**Exercise aim:**
Please give the part of the records below that opens with the line containing "This screenshot has width=1340, height=911." and closes with the line containing "Action: click(966, 887)" as a JSON list of strings, one string per line, with blank lines omitted. Leave the pictures out.

**Supplied information:**
----
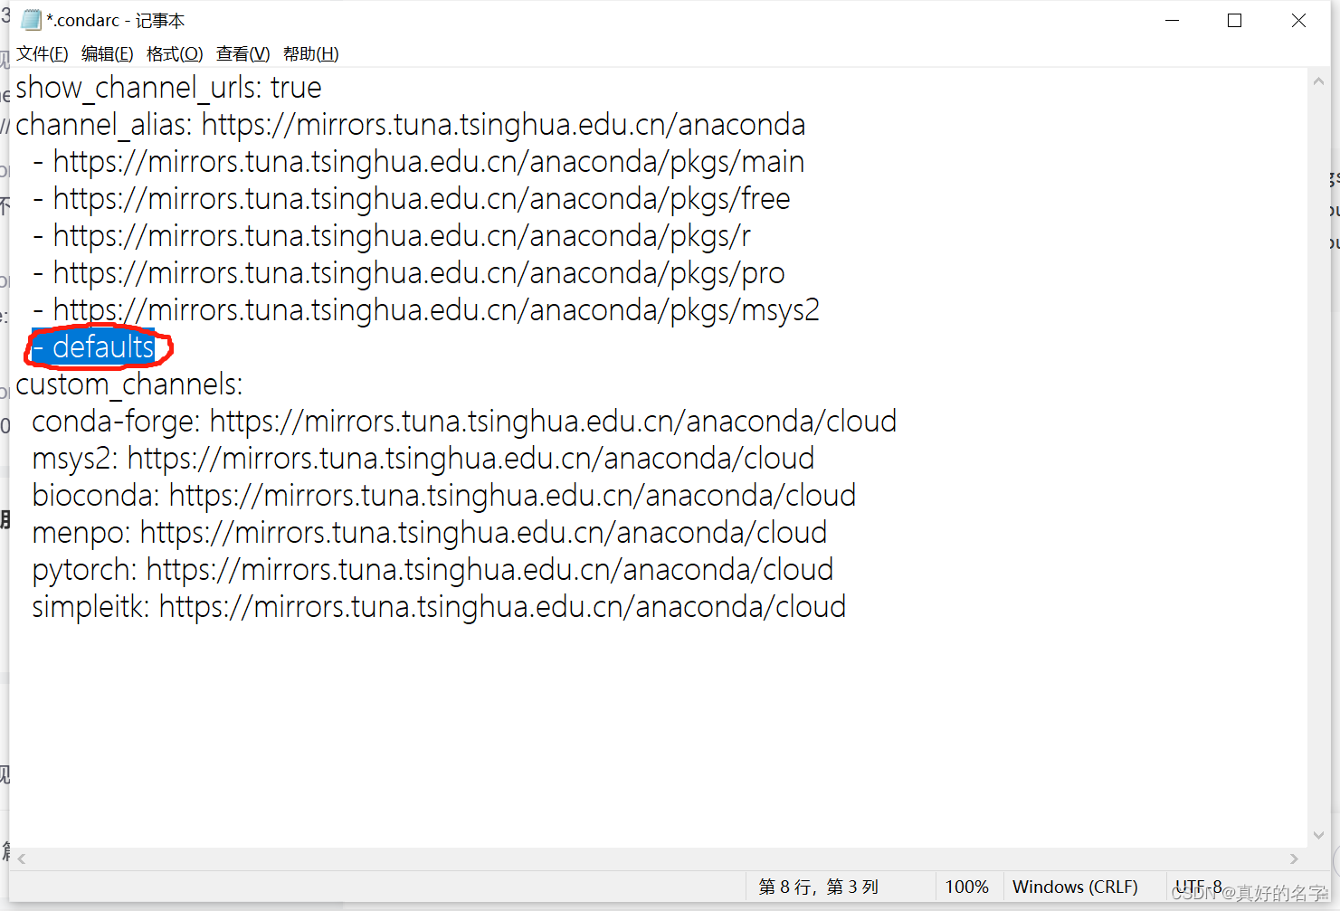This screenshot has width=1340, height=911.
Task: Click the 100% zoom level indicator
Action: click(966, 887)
----
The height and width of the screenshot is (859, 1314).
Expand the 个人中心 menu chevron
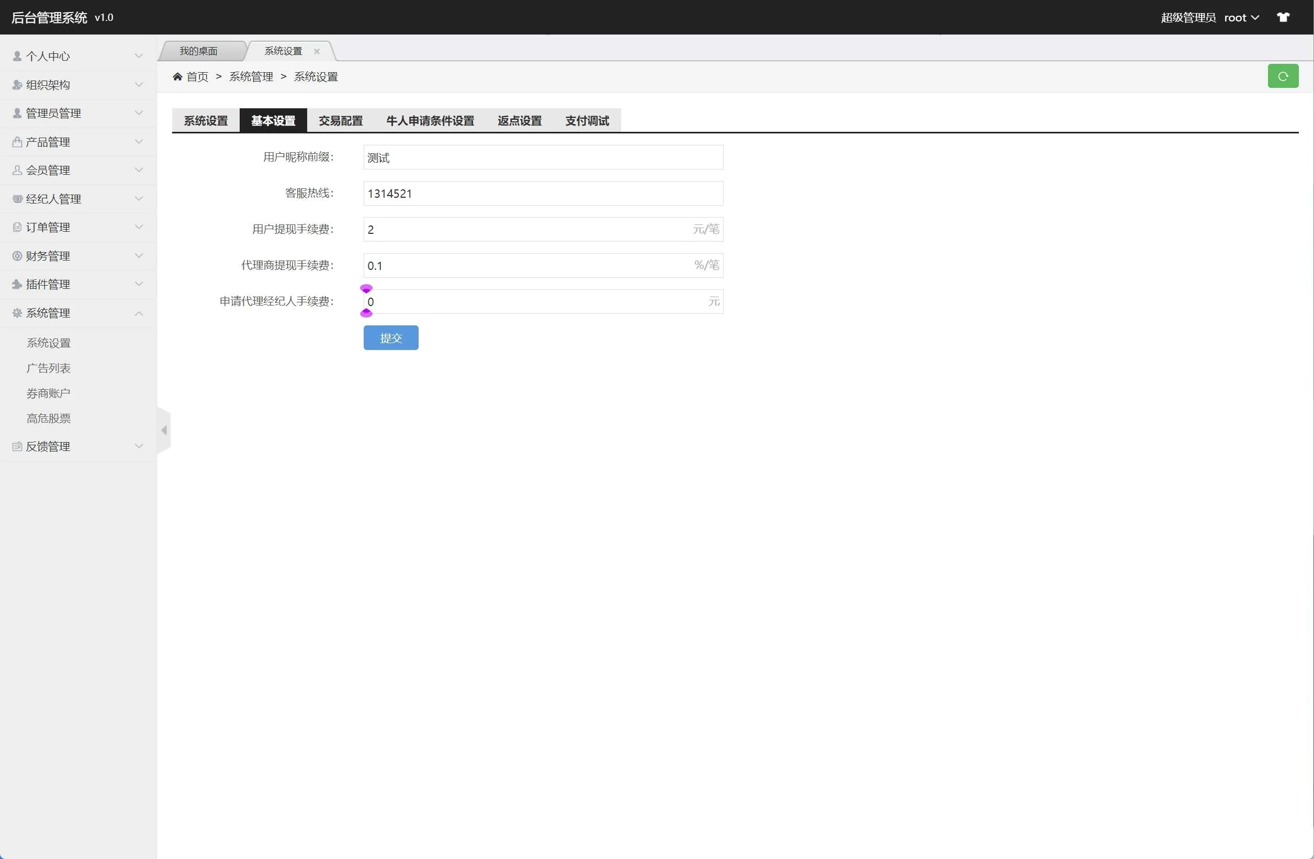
----
**Written answer:**
[
  "This screenshot has width=1340, height=911.",
  "Task: Click the 100% zoom level indicator",
  "Action: click(966, 887)"
]